Aéronautique - Réflexion sur l'avionique : évolution
Depuis quelques années, les équipements et les systèmes des avions, civils ou militaires, paraissaient n’évoluer que très lentement. Il semblait même que des limites aient été atteintes et qu’il devenait difficile, voire impossible, de prendre en compte des besoins nouveaux – besoins imposés pourtant par la complexité croissante des missions et les charges de travail qui en résultent ; qu’il s’agisse, pour les équipages civils de navigation, de zone ou d’approche dans des zones terminales de plus en plus encombrées ou, pour le pilote militaire, de navigation basse altitude tout temps, d’interception autonome ou d’emploi de contre-mesures.
Ces limites apparentes procédaient à la fois de l’utilisation des techniques analogiques pour les équipements et de la juxtaposition, à bord des avions, de boîtes noires, indépendantes les unes des autres, de plus en plus nombreuses.
Ainsi, sur la plupart des avions actuellement en service, les matériels ne sont pratiquement pas reliés entre eux, les échanges de signaux s’effectuent par l’intermédiaire de fils individualisés, et chaque paramètre significatif possède son indicateur propre dans la cabine. Certes, la miniaturisation des cadrans a permis de repousser quelque peu le problème, et la place ainsi gagnée sur la planche de bord a autorisé la présentation d’informations nouvelles, mais aujourd’hui la saturation est pratiquement atteinte.
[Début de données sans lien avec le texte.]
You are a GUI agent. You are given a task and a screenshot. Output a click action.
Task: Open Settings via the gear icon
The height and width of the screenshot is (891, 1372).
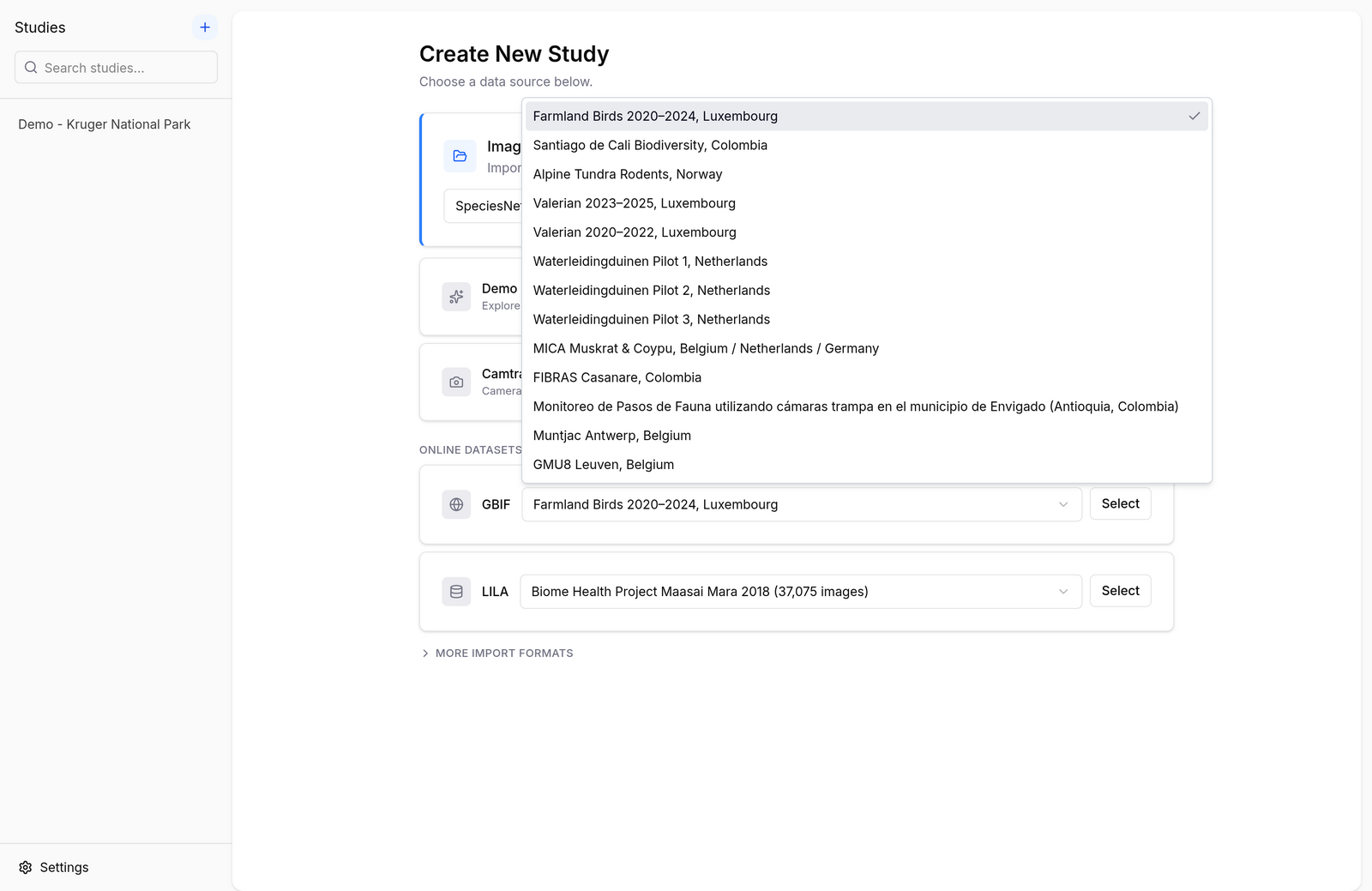26,867
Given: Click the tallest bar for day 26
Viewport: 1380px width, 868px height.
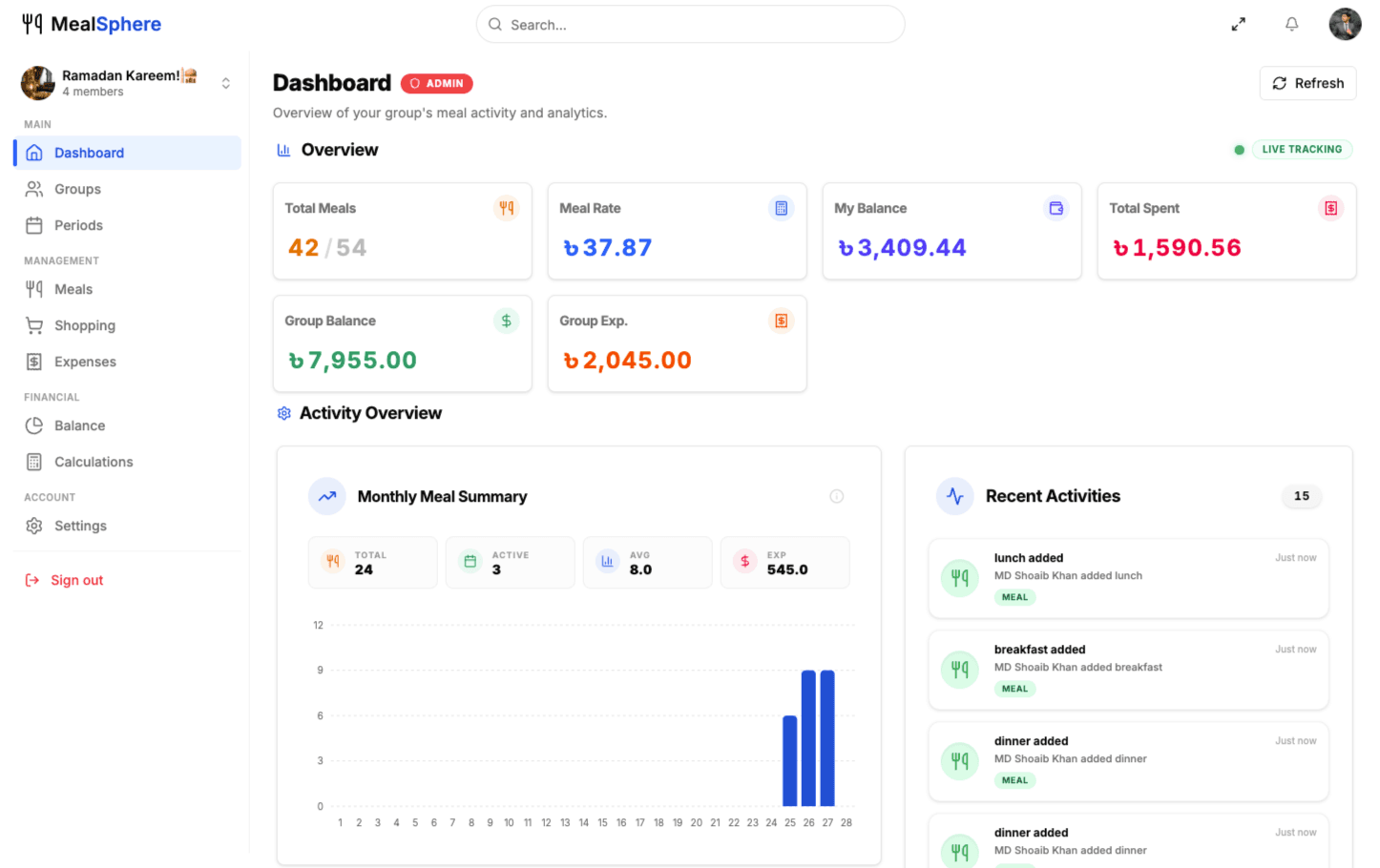Looking at the screenshot, I should [808, 737].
La situation n’est pourtant pas critique, car l’apparition de techniques nouvelles a permis de réaliser des progrès considérables en matière d’équipements et a même provoqué une modification des concepts.
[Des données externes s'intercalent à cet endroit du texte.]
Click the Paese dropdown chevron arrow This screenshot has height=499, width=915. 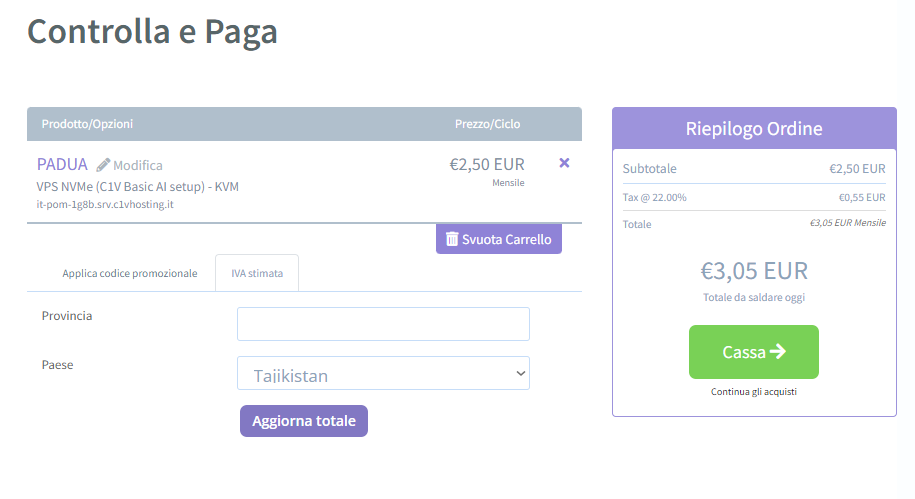[521, 374]
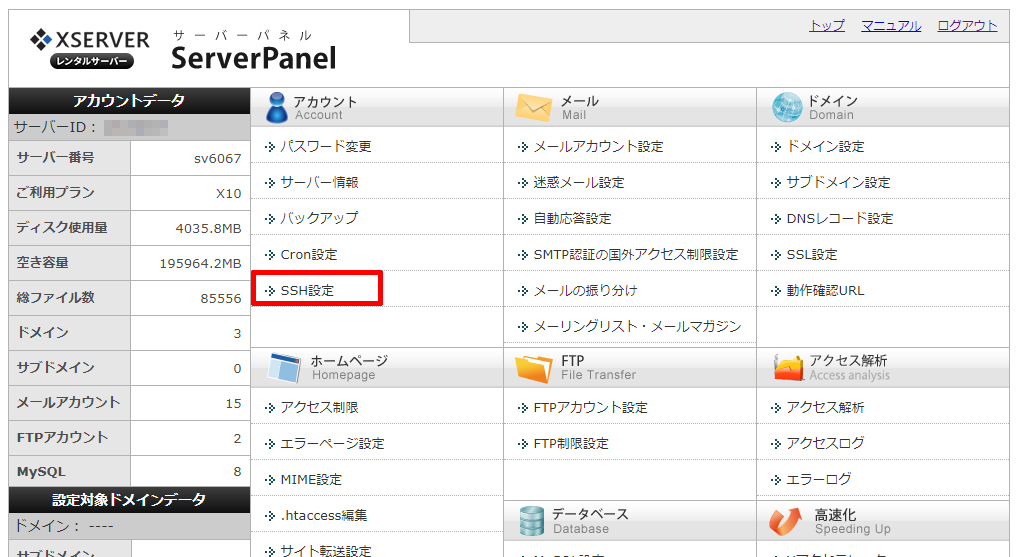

Il s’agit essentiellement du développement des techniques digitales et de visualisation. Les premières ont permis la réalisation d’équipements aptes au dialogue permanent par l’intermédiaire du Digibus, cette fameuse voie d’échange de données sur laquelle transitent toutes les informations disponibles par utilisation du multiplexage. Les secondes ont autorisé la présentation synthétique et simplifiée au pilote des seules informations qui lui sont nécessaires pour la phase de vol considérée.
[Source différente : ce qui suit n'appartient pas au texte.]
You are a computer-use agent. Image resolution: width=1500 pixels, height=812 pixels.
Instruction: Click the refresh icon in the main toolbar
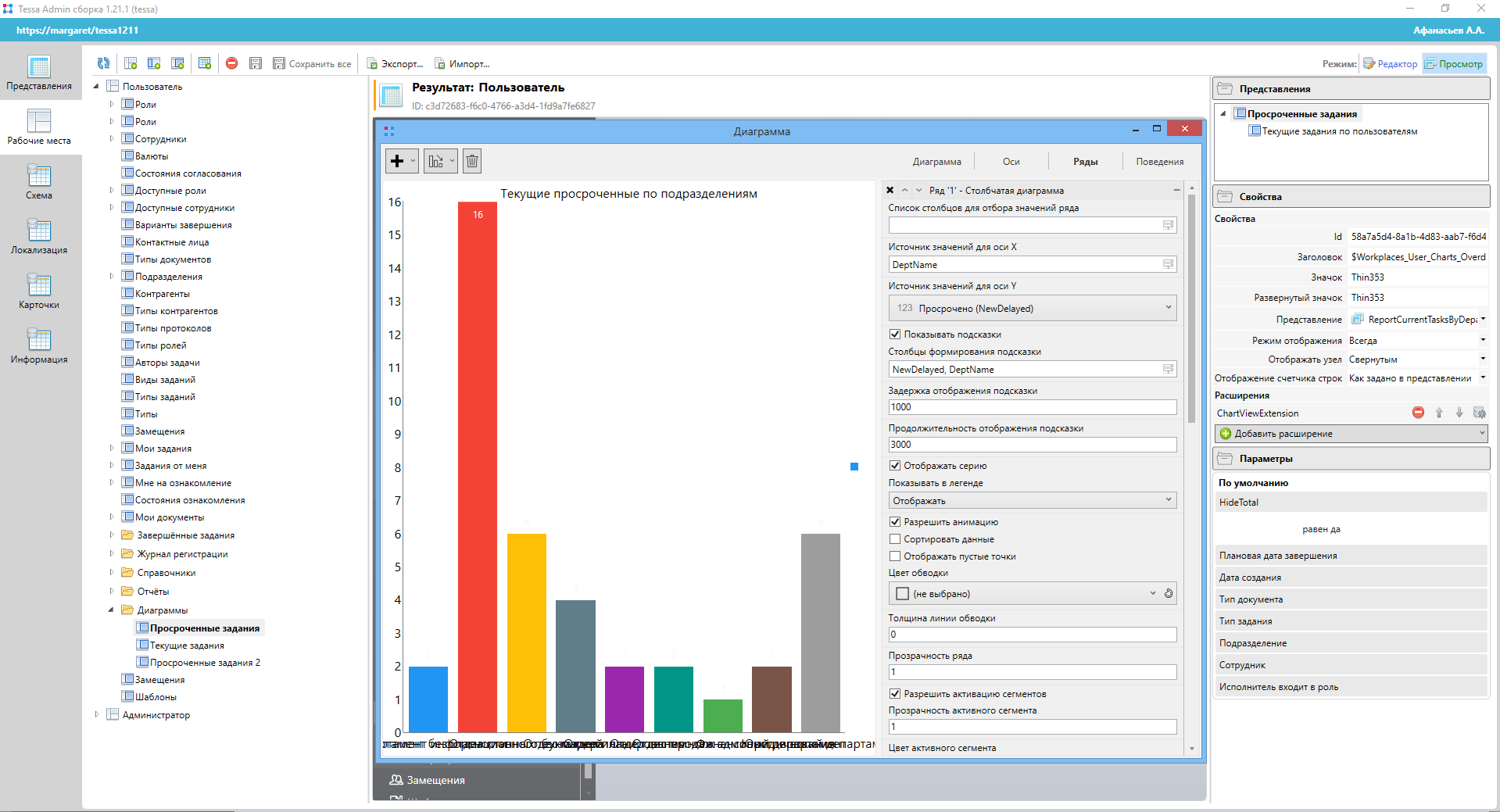[x=103, y=63]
S’agissant des concepts, on cite à présent l’intégration de systèmes et le contrôle automatique généralisé – ce dernier permettant d’ailleurs de dépasser le cadre traditionnel de la conception des avions pour déboucher sur la définition de gouvernes différentes. Souhaitant aujourd’hui limiter mon sujet aux équipements, je traiterai de ces concepts dans une prochaine chronique.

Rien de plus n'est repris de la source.